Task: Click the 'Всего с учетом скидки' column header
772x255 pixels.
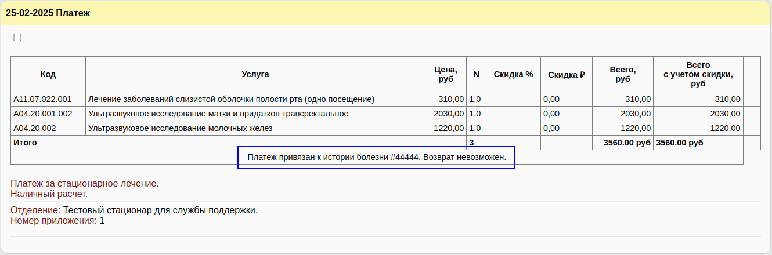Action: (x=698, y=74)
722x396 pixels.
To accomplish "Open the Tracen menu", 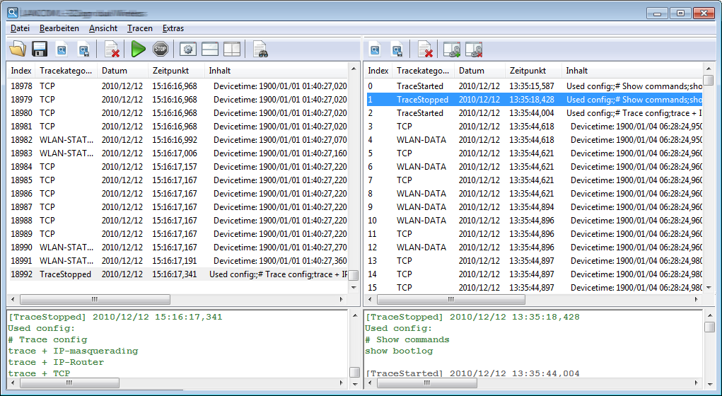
++++++++
### Instructions for the task
Retype the records verbatim, excluding each image they hold.

### Output of the task
Task: Click the 'Всего с учетом скидки' column header
772x255 pixels.
Action: (x=698, y=74)
722x396 pixels.
To accomplish "Open the Tracen menu", 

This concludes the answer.